In my opinion, the article in Teen Vogue titled “We Need to Talk About Digital Blackface in Reaction GIFs” is a little bit of a stretch. It is a very opinionated article, which is fine, but opinionated articles need evidence to support the opinions put forth, and there is little evidence to back up several claims Lauren Jackson makes. The author states without evidence, for example, “For while reaction GIFs can and do every feeling under the sun, white and nonblack users seem to especially prefer GIFs with black people when it comes to emitting their most exaggerated emotions” (Jackson 2017). It is fine to make this claim, but Jackson should have more to support this statement than just her own supposition. To simply say that it seems like people prefer GIFs with black people is not a convincing argument because it is not an argument at all – it is merely an opinion.


After claiming without evidence that GIF users prefer GIFs with black people, Jackson then proceeds to declare, again with no corroboration, that “In television and film, our dial is on 10 all the time — rarely are black characters afforded subtle traits or feelings” (Jackson 2017). Again, Jackson takes what is merely her opinion and asserts it as an undeniable fact. She may actually be correct about both of the claims I just analyzed – I quite honestly have no idea what the data would say, but Jackson’s flawed rhetoric is not convincing unless she presents statistics to back up such assertions.

Without any evidence, the entire article becomes trivial. This article from the Huffington Post, on the other hand, presents three explicit examples of racist digital blackface.
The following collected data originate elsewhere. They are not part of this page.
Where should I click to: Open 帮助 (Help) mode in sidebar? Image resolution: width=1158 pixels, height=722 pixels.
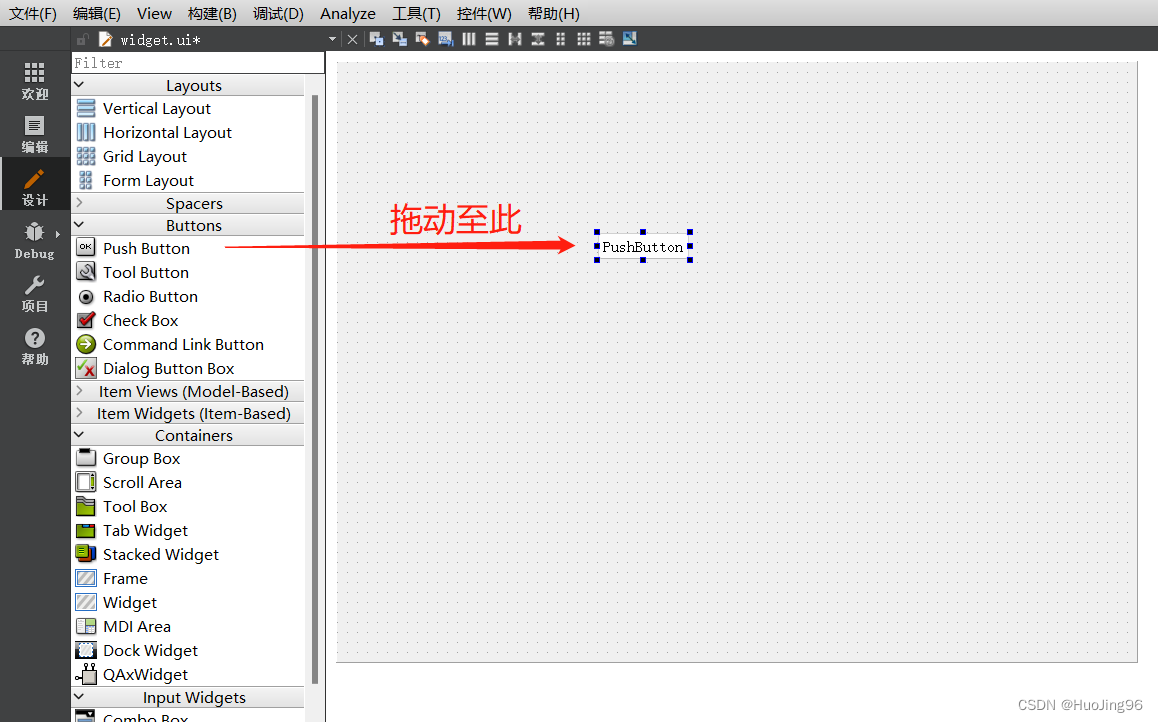[34, 348]
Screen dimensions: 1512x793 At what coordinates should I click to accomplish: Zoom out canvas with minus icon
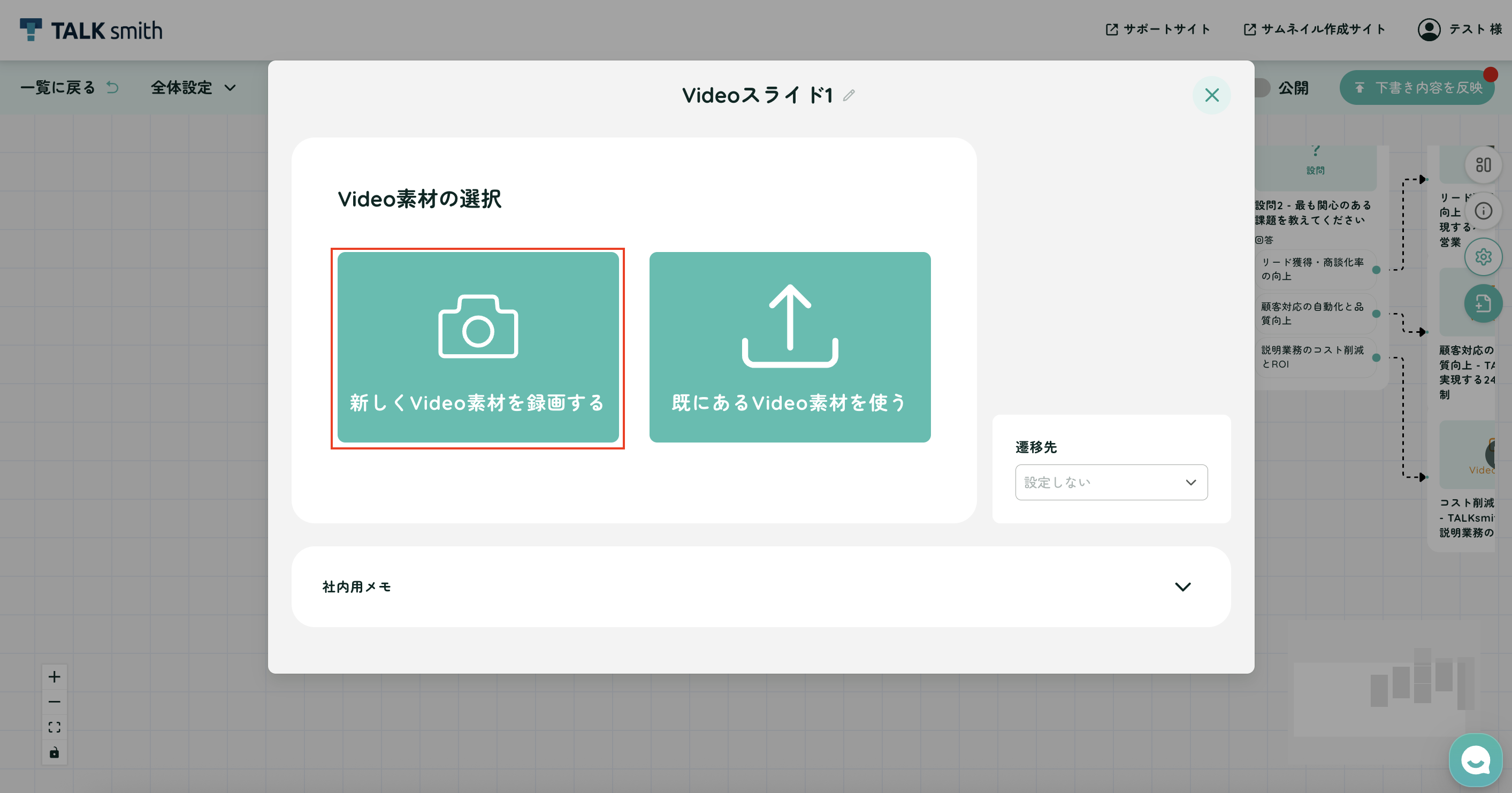click(x=54, y=702)
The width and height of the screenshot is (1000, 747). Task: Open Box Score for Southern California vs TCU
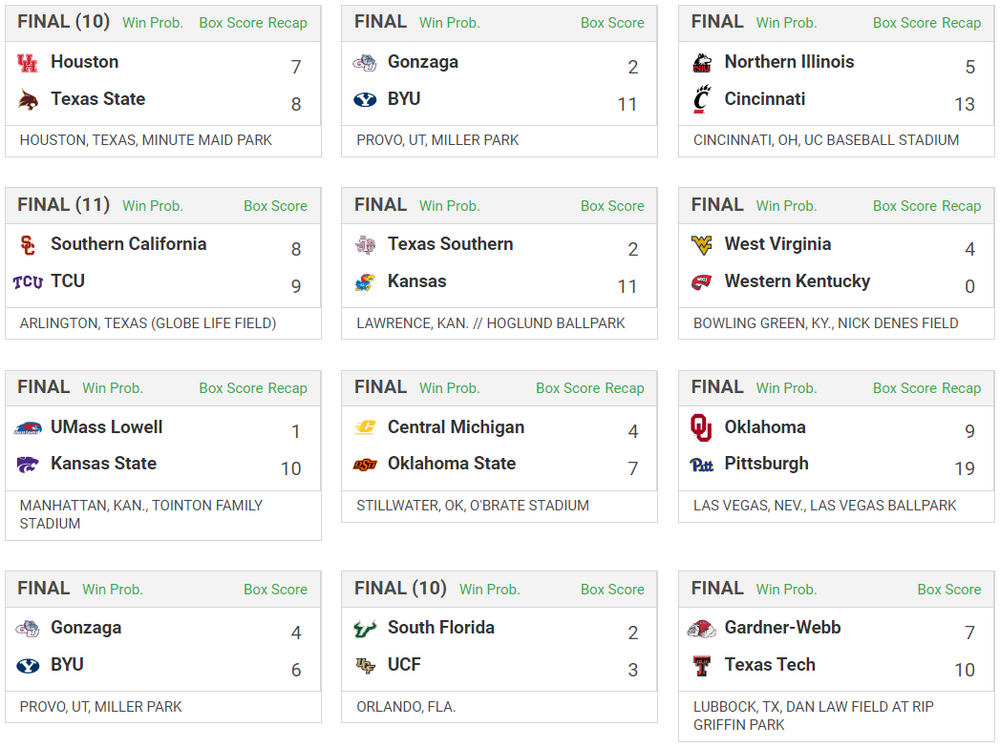275,206
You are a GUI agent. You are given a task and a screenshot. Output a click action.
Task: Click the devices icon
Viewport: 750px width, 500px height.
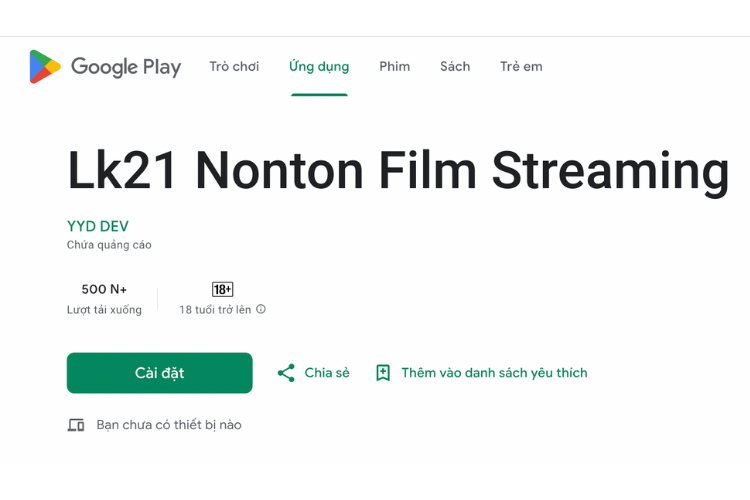pos(76,425)
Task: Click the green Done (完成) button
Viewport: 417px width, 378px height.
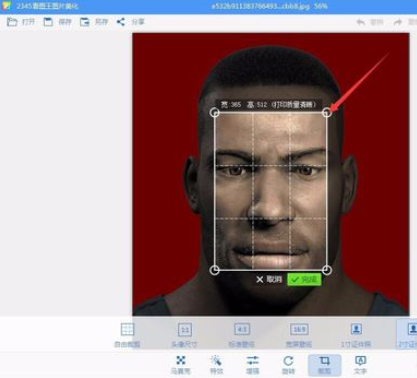Action: coord(304,279)
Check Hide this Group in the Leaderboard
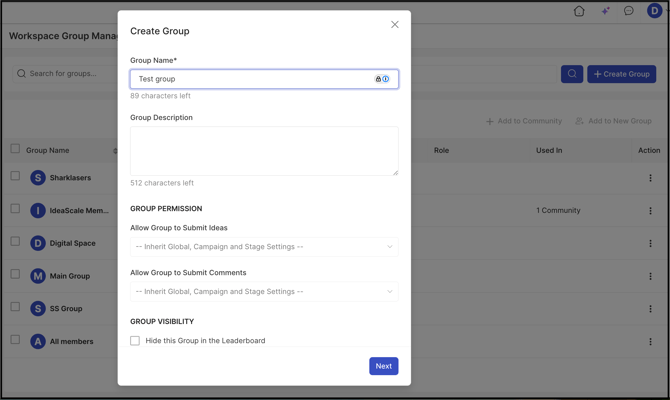670x400 pixels. [x=135, y=341]
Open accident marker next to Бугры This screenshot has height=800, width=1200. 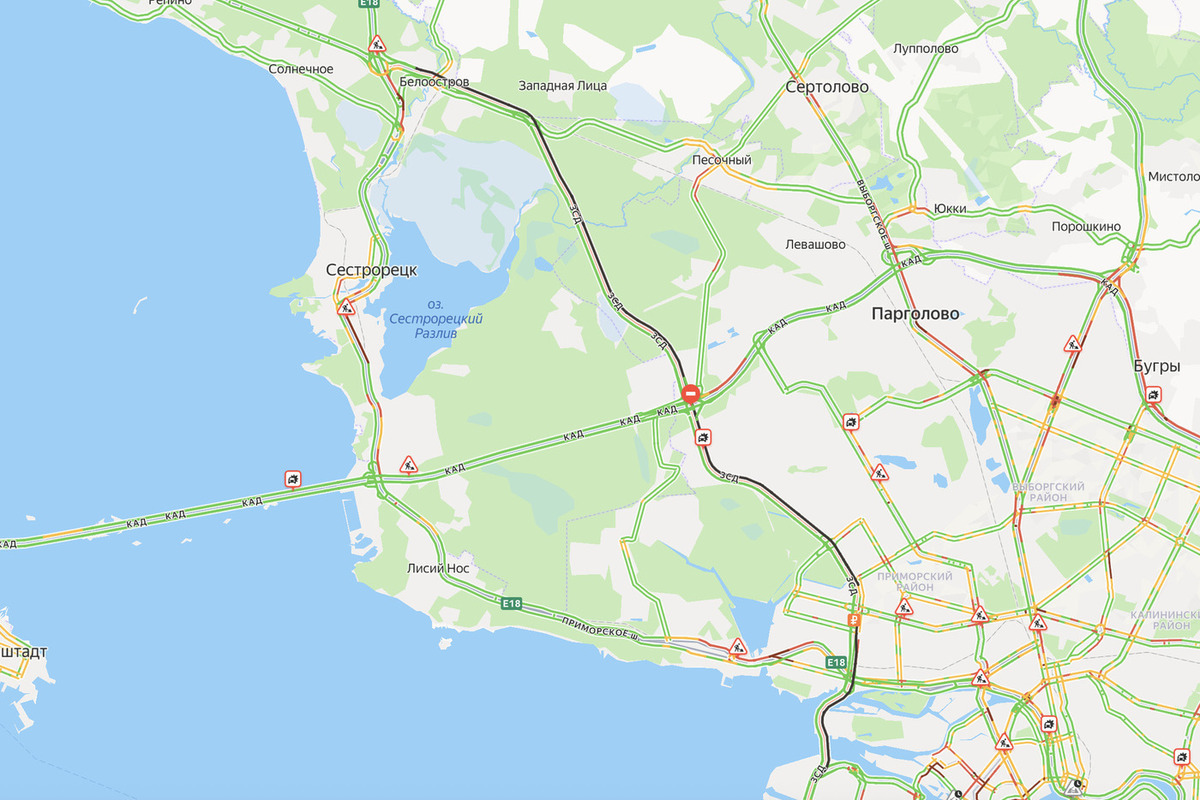click(1154, 396)
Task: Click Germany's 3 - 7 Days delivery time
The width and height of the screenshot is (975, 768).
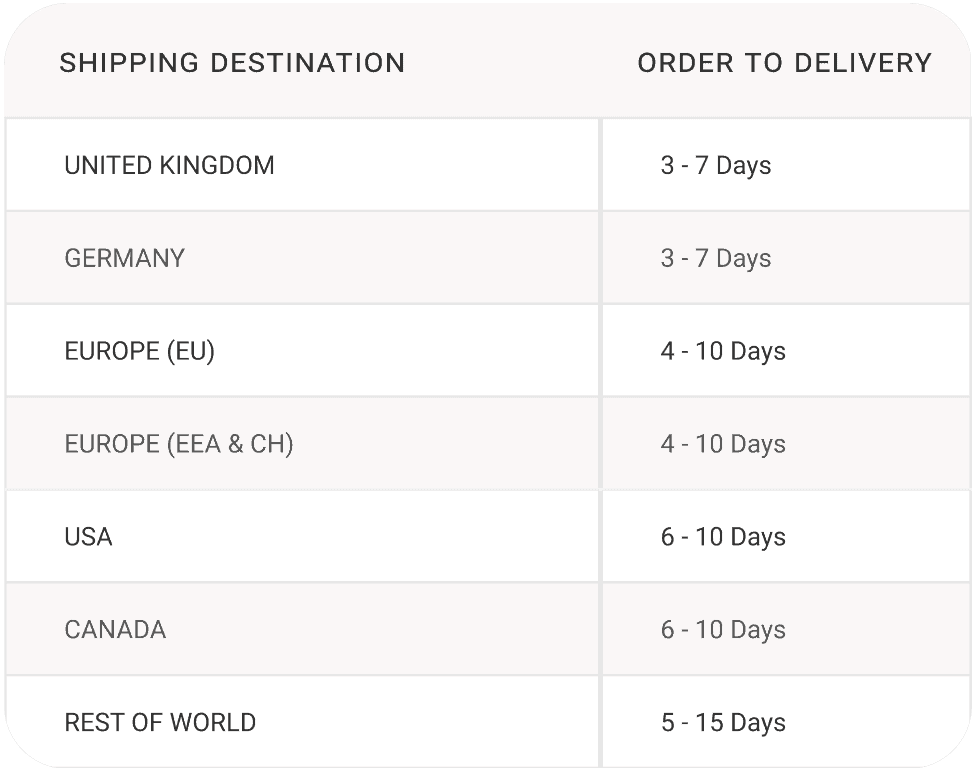Action: (716, 258)
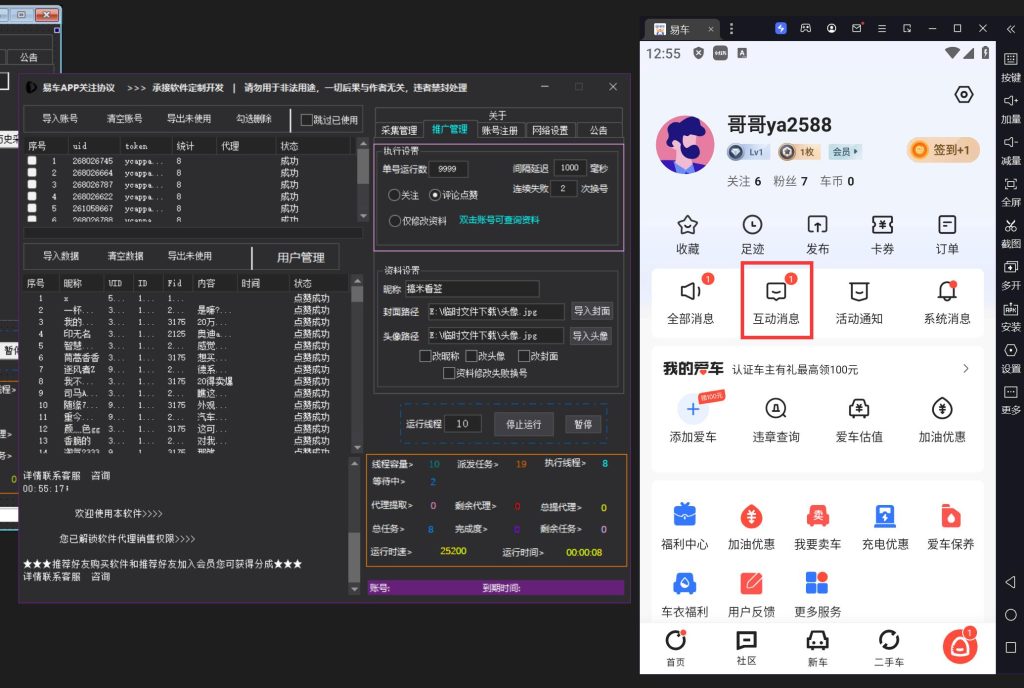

If one is truly trying to combat racism in the digital world, perhaps these clearly offensive memes are a better place to start.


Works Cited:

Jackson, Lauren Michele. “We Need to Talk About Digital Blackface in GIFs.” Teen Vogue,, 3 Aug. 2017, Accessed 2 Oct. 2017.

Lewis, Sedgrid. “Top 3 Types of Digital Blackface.” The Huffington Post,, 26 Apr. 2016, Accessed 2 Oct. 2017.